Forensic toxicology testing was performed on specimens of the pilot by the Federal Aviation Administration (FAA) Bioaeronautical Sciences Research Laboratory (CAMI), Oklahoma City, Oklahoma. The CAMI toxicology report indicated negative for carbon monoxide, ethanol, and drugs. Testing for cyanide was not performed.
A postmortem examination of the flight instructor was performed at the Medical University of South Carolina, Charleston, South Carolina on June 22, 2013. The autopsy report noted the cause of death as "Full body blunt force trauma" and the manner of death was "Accident.".
Forensic toxicology testing was performed on specimens of the flight instructor by the Federal Aviation Administration (FAA) Bioaeronautical Sciences Research Laboratory (CAMI), Oklahoma City, Oklahoma. The CAMI toxicology report indicated negative for ethanol. Testing for carbon monoxide and cyanide was not performed. The report indicated that there was diphenhydramine in the liver and urine, pioglitazone in the liver and urine, and 47.3 ug/ml salicylate in the urine.
Diphenhydramine (Benadryl® or Sominex®) is an over-the-counter sedating antihistamine used to treat allergies and Sominex® is marketed as a non-prescription sleep aid. A determination of possible impairment was not possible since there was no blood available for testing.
Pioglitazone (Actos®) is a prescription oral antidiabetic agent that acts primarily by increasing uptake of glucose by peripheral organs and decreasing glucose production by the liver. It is used in the management of type 2 diabetes mellitus. According to CAMI, the flight instructor had diabetes that was treated and controlled with oral medications and was issued a Class 1, Restricted Medical Certificate, not valid for any class after May 31, 2014. He had also lost an eye due to an injury years ago; however, he was evaluated at 20/20 visual acuity in his remaining eye during his most recent FAA medical examination.
Salicylate is a metabolite of aspirin, an over-the-counter anti-inflammatory medication to treat aches and pains, as an antipyretic to reduce fever.

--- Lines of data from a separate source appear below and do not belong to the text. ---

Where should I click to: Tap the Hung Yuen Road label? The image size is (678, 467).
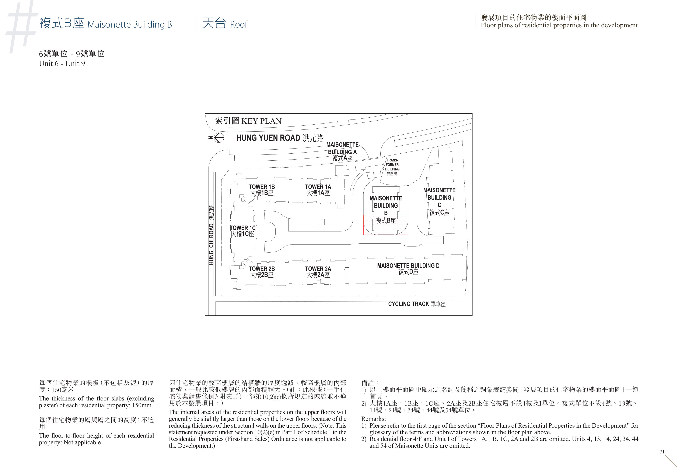(280, 138)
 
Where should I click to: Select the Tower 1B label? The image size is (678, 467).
(262, 190)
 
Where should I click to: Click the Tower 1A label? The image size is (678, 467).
(318, 190)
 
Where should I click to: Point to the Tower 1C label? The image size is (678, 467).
(242, 231)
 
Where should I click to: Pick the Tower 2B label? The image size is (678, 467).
(262, 272)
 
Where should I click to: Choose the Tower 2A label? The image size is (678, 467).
(318, 272)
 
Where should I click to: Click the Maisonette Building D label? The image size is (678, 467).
(408, 269)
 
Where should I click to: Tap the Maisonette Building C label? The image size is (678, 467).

The report also noted 127 mg/dl glucose in the urine. Postmortem urine levels above 100 mg/dL are considered abnormal. No blood was available for hemoglobin A1C analysis.
TESTS AND RESEARCH
Enhanced Ground Proximity Warning System
The airplane was equipped with a Honeywell Enhanced Ground Proximity Warning System (EGPWS). The outer case sustained minor damage; however, the internal memory survived the impact. The unit was sent to Honeywell for download of the data under the direction of a NTSB air safety investigator. Although the unit captured the final portion of the accident flight, the data, according to the manufacturer, was not accurate. The position data was observed in the "dead reckoning" mode, indicating that the GPS data was invalid or went out of navigation mode. This resulted in significant inaccuracies in the aircraft position data toward the end of the recording.
The engines were examined at the Honeywell facilities at Phoenix, Arizona on September 16 through 18, 2013, under the direction of the NTSB IIC.
The teardown and examination of the left engine, S/N P-79794C, revealed that the type and degree of damage was indicative of an engine that was rotating and operating at the time of impact. Numerous indicators of rotation and operation were noted, including rotational scoring, ingested and burned organic debris, and metal spray adhesion. No pre-existing condition was found that would have prevented normal operation.
The teardown and examination of the right engine, S/N P-79792C, revealed that the type and degree of damage was indicative of an engine that was rotating and operating at the time of impact. Numerous indicators of rotation and operation were noted, including rotational scoring, ingested and burned organic debris, and metal spray adhesion. No pre-existing condition was found that would have prevented normal operation.
For additional information regarding the examination of the engines, refer to the Honeywell Engine Examination Reports, located in the public docket for this accident.